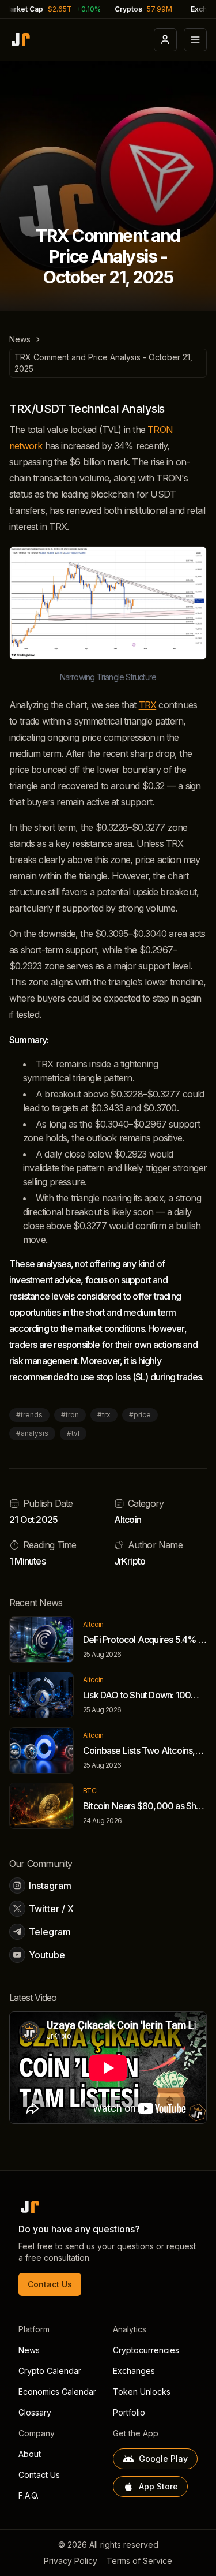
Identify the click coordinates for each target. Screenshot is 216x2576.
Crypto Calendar (49, 2371)
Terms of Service (139, 2561)
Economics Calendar (57, 2391)
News (20, 339)
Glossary (34, 2412)
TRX (148, 705)
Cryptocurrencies (146, 2350)
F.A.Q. (28, 2495)
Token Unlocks (141, 2391)
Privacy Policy (70, 2561)
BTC (89, 1790)
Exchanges (134, 2371)
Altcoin (127, 1519)
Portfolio (129, 2412)
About (29, 2454)
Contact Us (50, 2284)
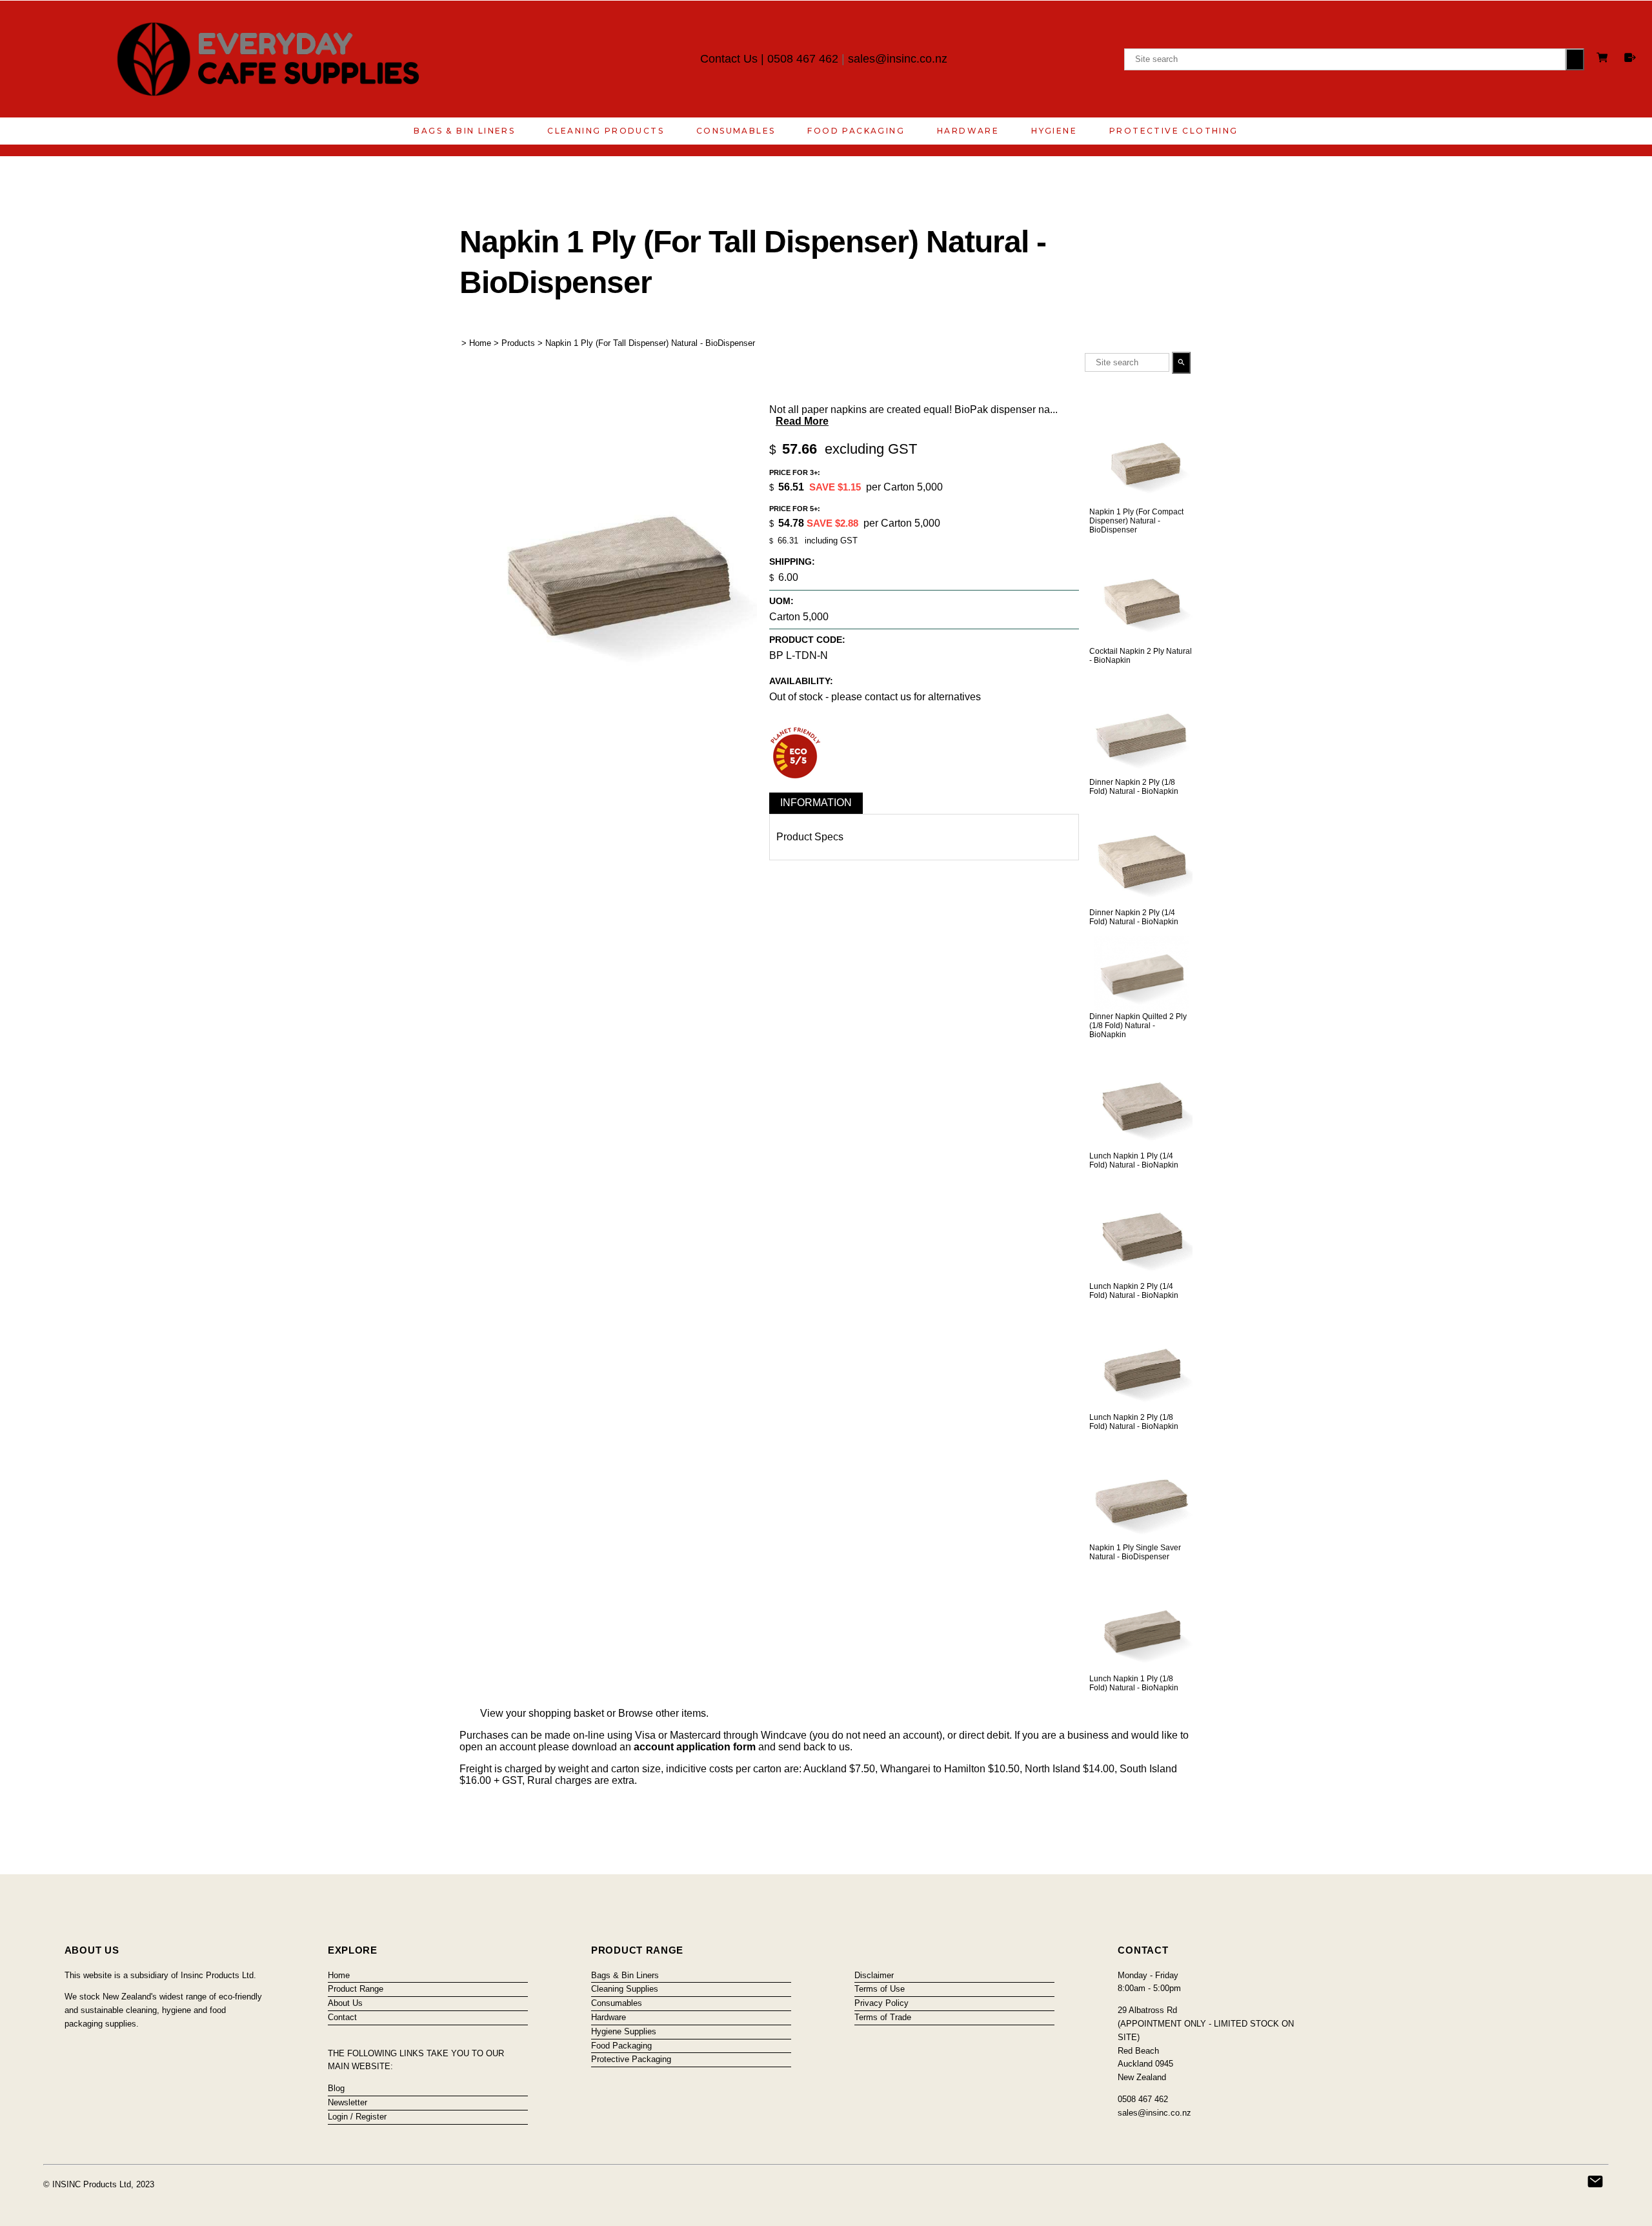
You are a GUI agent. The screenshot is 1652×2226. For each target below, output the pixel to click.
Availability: (801, 681)
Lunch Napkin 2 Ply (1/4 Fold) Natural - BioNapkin (1133, 1291)
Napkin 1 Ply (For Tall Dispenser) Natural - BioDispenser (650, 343)
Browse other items (662, 1713)
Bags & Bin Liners (464, 131)
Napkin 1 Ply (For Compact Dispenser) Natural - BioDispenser (1136, 520)
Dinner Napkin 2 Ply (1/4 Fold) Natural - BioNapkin (1133, 917)
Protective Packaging (631, 2059)
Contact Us (729, 58)
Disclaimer (874, 1975)
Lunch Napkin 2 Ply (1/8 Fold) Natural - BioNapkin (1133, 1422)
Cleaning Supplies (624, 1989)
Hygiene (1054, 131)
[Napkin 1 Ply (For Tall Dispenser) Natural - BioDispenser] (608, 698)
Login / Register (357, 2116)
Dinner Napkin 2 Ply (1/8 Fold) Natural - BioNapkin (1133, 787)
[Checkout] (1630, 57)
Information (816, 802)
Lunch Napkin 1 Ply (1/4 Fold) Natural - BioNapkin (1133, 1160)
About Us (345, 2003)
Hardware (968, 131)
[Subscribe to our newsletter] (1595, 2181)
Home (480, 343)
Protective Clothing (1173, 131)
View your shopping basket (542, 1713)
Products (518, 343)
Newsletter (347, 2102)
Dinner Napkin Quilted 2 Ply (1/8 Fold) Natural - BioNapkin (1138, 1025)
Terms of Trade (882, 2017)
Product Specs (809, 836)
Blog (336, 2088)
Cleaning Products (605, 131)
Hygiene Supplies (623, 2031)
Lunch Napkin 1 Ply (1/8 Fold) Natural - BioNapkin (1133, 1683)
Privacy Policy (881, 2003)
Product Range (355, 1989)
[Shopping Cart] (1604, 59)
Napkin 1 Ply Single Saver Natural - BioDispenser (1135, 1552)
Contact (342, 2017)
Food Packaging (856, 131)
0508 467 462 (802, 58)
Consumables (735, 131)
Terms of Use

• • • • •

**GOAL OF THE EXERCISE**:
Throughout the material above, find lines holding the word "click", then copy them.

**SOLVED PROBLEM**:
Identify the click coordinates for each target. Screenshot is 216x2576.
You are a GUI agent. The screenshot is 1652×2226. For each target below, output the pixel to click.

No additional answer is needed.